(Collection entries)
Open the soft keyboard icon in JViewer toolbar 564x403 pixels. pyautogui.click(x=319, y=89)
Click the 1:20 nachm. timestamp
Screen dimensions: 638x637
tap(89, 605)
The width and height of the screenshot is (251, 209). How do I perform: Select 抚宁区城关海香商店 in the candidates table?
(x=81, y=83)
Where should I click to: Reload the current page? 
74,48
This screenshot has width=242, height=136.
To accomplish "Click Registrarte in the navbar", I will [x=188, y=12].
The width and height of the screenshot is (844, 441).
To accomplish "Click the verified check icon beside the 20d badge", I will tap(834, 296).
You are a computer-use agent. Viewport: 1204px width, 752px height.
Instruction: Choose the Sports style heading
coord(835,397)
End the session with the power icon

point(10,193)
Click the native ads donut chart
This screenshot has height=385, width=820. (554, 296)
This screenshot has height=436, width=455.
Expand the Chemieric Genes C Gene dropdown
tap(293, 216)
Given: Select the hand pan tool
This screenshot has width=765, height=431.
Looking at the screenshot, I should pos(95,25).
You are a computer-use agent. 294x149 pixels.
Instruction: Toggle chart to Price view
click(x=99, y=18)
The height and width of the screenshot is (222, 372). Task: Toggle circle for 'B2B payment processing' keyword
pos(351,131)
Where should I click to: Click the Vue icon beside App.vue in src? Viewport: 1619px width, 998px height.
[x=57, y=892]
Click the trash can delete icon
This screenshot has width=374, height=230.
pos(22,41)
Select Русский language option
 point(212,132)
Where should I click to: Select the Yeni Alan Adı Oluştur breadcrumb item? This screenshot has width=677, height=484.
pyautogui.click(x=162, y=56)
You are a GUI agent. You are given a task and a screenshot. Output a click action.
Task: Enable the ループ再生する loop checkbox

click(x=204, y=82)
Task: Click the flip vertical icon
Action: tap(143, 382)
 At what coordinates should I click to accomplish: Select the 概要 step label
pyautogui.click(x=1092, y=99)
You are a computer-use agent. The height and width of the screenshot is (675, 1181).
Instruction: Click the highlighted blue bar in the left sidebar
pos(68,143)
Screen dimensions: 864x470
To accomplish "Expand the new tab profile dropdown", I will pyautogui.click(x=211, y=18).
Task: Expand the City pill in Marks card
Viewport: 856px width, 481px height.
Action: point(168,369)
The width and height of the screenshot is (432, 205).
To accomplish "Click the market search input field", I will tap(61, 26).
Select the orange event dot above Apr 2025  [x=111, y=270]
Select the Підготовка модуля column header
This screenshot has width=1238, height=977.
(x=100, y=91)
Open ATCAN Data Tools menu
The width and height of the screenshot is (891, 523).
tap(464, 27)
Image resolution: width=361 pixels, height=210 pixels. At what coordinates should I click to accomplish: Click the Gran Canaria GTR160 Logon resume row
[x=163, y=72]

#### Exercise:
Repeat every record, exactly as written.

#### Completed exercise:
Open the soft keyboard icon in JViewer toolbar 564x403 pixels. pyautogui.click(x=319, y=89)
Click the 1:20 nachm. timestamp
Screen dimensions: 638x637
tap(89, 605)
The width and height of the screenshot is (251, 209). How do I perform: Select 抚宁区城关海香商店 in the candidates table?
(x=81, y=83)
Where should I click to: Reload the current page? 
74,48
This screenshot has width=242, height=136.
To accomplish "Click Registrarte in the navbar", I will [x=188, y=12].
The width and height of the screenshot is (844, 441).
To accomplish "Click the verified check icon beside the 20d badge", I will tap(834, 296).
You are a computer-use agent. Viewport: 1204px width, 752px height.
Instruction: Choose the Sports style heading
coord(835,397)
End the session with the power icon

point(10,193)
Click the native ads donut chart
This screenshot has height=385, width=820. (554, 296)
This screenshot has height=436, width=455.
Expand the Chemieric Genes C Gene dropdown
tap(293, 216)
Given: Select the hand pan tool
This screenshot has width=765, height=431.
Looking at the screenshot, I should pos(95,25).
You are a computer-use agent. 294x149 pixels.
Instruction: Toggle chart to Price view
click(x=99, y=18)
The height and width of the screenshot is (222, 372). Task: Toggle circle for 'B2B payment processing' keyword
pos(351,131)
Where should I click to: Click the Vue icon beside App.vue in src? Viewport: 1619px width, 998px height.
[x=57, y=892]
Click the trash can delete icon
This screenshot has width=374, height=230.
pos(22,41)
Select Русский language option
 point(212,132)
Where should I click to: Select the Yeni Alan Adı Oluştur breadcrumb item? This screenshot has width=677, height=484.
pyautogui.click(x=162, y=56)
You are a GUI agent. You are given a task and a screenshot. Output a click action.
Task: Enable the ループ再生する loop checkbox

click(x=204, y=82)
Task: Click the flip vertical icon
Action: tap(143, 382)
 At what coordinates should I click to accomplish: Select the 概要 step label
pyautogui.click(x=1092, y=99)
You are a computer-use agent. The height and width of the screenshot is (675, 1181).
Instruction: Click the highlighted blue bar in the left sidebar
pos(68,143)
Screen dimensions: 864x470
To accomplish "Expand the new tab profile dropdown", I will pyautogui.click(x=211, y=18).
Task: Expand the City pill in Marks card
Viewport: 856px width, 481px height.
Action: point(168,369)
The width and height of the screenshot is (432, 205).
To accomplish "Click the market search input field", I will tap(61, 26).
Select the orange event dot above Apr 2025  [x=111, y=270]
Select the Підготовка модуля column header
This screenshot has width=1238, height=977.
(x=100, y=91)
Open ATCAN Data Tools menu
The width and height of the screenshot is (891, 523).
tap(464, 27)
Image resolution: width=361 pixels, height=210 pixels. At what coordinates should I click to accomplish: Click the Gran Canaria GTR160 Logon resume row
[x=163, y=72]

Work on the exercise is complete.